A total of 170 patients in sinus rhythm who had undergone elective coronary artery bypass grafting were included. Systemic inflammatory markers were measured at baseline and 72 hours after surgery. During the procedure, samples of the right atrial appendages were obtained for evaluation of remodeling by light and electron microscopy. Protein ubiquitination and autophagy-related LC3B processing were assessed by Western blot.

RESULTS

Of these patients, 22% developed POAF. The level of high-sensitivity C-reactive protein, fibrosis, inflammation, myxoid degeneration, and ubiquitin-aggregates in the atria did not differ between patients with and without POAF. Electron microphotographs of those with POAF showed a significant accumulation of autophagic vesicles and lipofuscin deposits. Total protein ubiquitination was similar in the patients with and without POAF, but LC3B processing was markedly reduced in those with POAF, suggesting a selective impairment in autophagic flow.

CONCLUSIONS

This study provides novel evidence that ultrastructural atrial remodeling characterized by an impaired cardiac autophagy is present in patients developing POAF after coronary artery bypass surgery.

摘要

目的

体外循环心脏手术后心房颤动(POAF)是一种常见的并发症。在发生 POAF 的患者的心房样本中,已经描述了几种组织学异常,如间质纤维化和空泡化。这种超微结构重塑与形成致心律失常基质有关。我们研究了在发生 POAF 的患者中是否激活了心房自噬。

方法

共纳入 170 例窦性心律患者,他们接受了择期冠状动脉旁路移植术。在手术前和手术后 72 小时测量了全身炎症标志物。
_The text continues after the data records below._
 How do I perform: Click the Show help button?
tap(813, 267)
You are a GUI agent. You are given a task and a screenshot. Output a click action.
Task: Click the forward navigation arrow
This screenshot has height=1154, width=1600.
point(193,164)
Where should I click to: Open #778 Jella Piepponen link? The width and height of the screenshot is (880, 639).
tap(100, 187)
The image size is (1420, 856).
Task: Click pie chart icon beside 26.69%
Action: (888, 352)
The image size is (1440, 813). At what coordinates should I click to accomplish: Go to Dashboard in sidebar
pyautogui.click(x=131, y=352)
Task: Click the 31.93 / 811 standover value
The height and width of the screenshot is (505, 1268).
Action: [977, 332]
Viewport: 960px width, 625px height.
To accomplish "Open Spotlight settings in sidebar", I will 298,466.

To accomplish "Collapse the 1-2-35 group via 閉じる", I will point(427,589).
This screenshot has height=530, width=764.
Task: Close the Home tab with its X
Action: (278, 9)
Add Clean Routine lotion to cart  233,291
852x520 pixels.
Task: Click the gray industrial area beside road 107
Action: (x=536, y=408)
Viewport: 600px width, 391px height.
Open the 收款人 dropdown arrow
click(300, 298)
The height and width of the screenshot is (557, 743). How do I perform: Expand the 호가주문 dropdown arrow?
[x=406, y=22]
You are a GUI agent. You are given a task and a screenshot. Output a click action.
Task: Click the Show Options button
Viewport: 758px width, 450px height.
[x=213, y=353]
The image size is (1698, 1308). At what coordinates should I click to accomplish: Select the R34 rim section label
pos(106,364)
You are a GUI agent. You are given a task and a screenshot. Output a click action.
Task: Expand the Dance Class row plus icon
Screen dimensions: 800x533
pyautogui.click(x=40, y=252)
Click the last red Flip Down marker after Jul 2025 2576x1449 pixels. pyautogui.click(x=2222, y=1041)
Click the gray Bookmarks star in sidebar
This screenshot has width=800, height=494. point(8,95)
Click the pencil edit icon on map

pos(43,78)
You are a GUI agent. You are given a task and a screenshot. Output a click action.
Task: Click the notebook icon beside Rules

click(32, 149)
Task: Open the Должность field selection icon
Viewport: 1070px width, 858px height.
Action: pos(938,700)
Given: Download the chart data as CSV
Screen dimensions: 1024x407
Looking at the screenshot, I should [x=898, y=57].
在手术过程中,获取右心房附件样本,通过光镜和电子显微镜评估重塑。通过 Western blot 评估蛋白泛素化和自噬相关 LC3B 处理。

结果

这些患者中有 22%发生了 POAF。发生 POAF 和未发生 POAF 的患者心房中的高敏 C 反应蛋白、纤维化、炎症、黏液样变性和泛素聚集水平没有差异。发生 POAF 的患者的电子显微镜照片显示,自噬小泡和脂褐素沉积物明显堆积。发生 POAF 和未发生 POAF 的患者的总蛋白泛素化相似,但 LC3B 处理明显减少,表明自噬流存在选择性损害。

结论

这项研究提供了新的证据,表明在接受冠状动脉旁路移植术后发生 POAF 的患者中,存在以心脏自噬受损为特征的超微结构心房重塑。